Order effects in the results of song contests: Evidence from the Eurovision and the New Wave

The results of song contests offer a unique opportunity to analyze possible distortions arising from various biases in performance evaluations using observational data. In this study we investigate the influence of contestants’ order of appearance on their ranking. We found that, in the New Wave Song Contest, expert judgments were significantly influenced by the contestant’s running number, an exogenous factor that, being assigned randomly, clearly did not influence the output quality. We also found weaker statistical evidence of such an ordering effect in Eurovision Song Contest finals of 2009–2012.
Keywords: ordering effects, cognitive bias, Eurovision, inter-rater agreement, judgment, ranking, voting

1 Introduction

Order effects can be a source of economic inefficiency in contexts where the quality of several candidates needs to be compared (Haan, Dijkstra & Dijkstra, 2005). Examples include job interviews and the grading of exams.
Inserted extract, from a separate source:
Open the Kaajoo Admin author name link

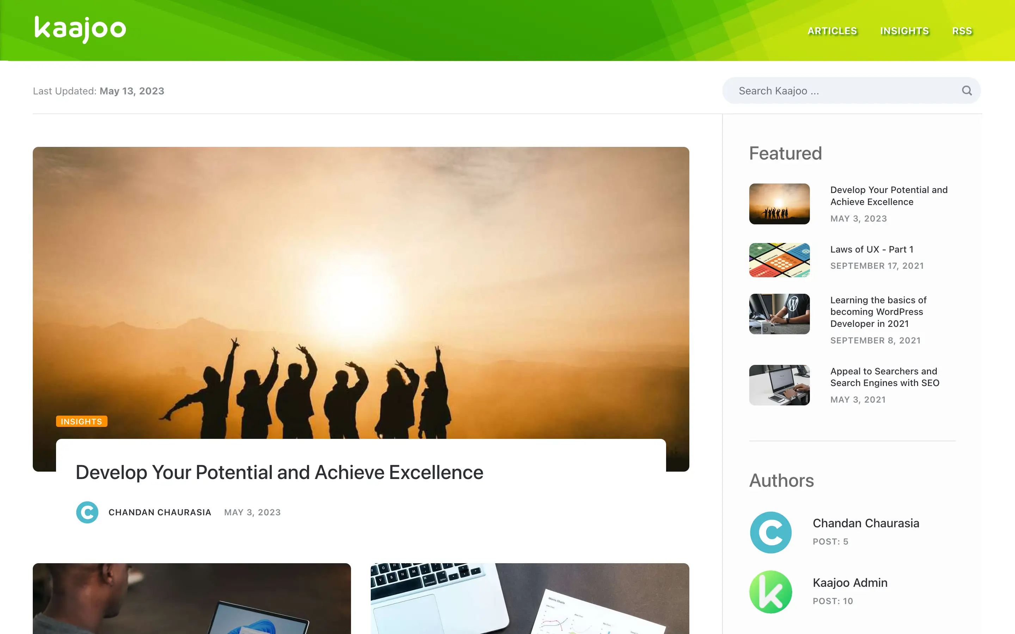tap(850, 582)
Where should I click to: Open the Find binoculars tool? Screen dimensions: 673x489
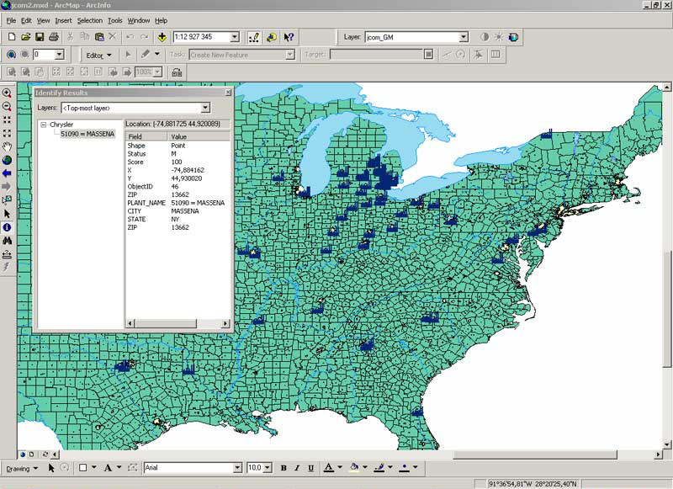[8, 240]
In a health economics study it was found that the public’s willingness to pay for three different health programs appeared to depend on the order in which they were presented to respondents (Stewart, O’Shea, Donaldson & Shackley, 2002): the first program in any sequence enjoys the highest willingness to pay. The authors give a possible explanation: respondents may feel that they have met their social obligations once they have contributed to the first program on the list.

Glejser and Heyndels (2001) and Haan et al. (2005) came to a conclusion that the order in which contestants perform in music competitions has a systematic influence on the final rankings, implying inefficiency in the jury’s decision making process. Glejser and Heyndels (2001) used the data from the Elisabeth International Music Competition, while Haan et al. (2005) used data from the Eurovision Song Contest. In each of these competitions serial position was determined through a random draw, but contestants who performed later in the sequence generally received higher scores. Any effect of the order in which people are assessed on performance evaluation means that the evaluation process is biased (Page & Page, 2010). The results of the above-mentioned studies agree with psychological studies that tested order effects in sequentially judged options (Bruine de Bruin, 2005; Bruine de Bruin & Keren, 2003) and can possibly be explained with the help of Tversky’s contrast theory (Tversky, 1977), according to which, when the subject focuses on a particular target stimulus (e.g., performance B), the features of that stimulus are weighted more heavily than the features of an alternative comparison stimulus (e.g., an earlier performance A). When options have unique positive features, the comparison process described above gives an advantage to option appearing in the second position. Increase of scores with serial position can be explained by the fact that participants of prestigious contests are usually high-level performers and thus have more unique positive than unique negative features.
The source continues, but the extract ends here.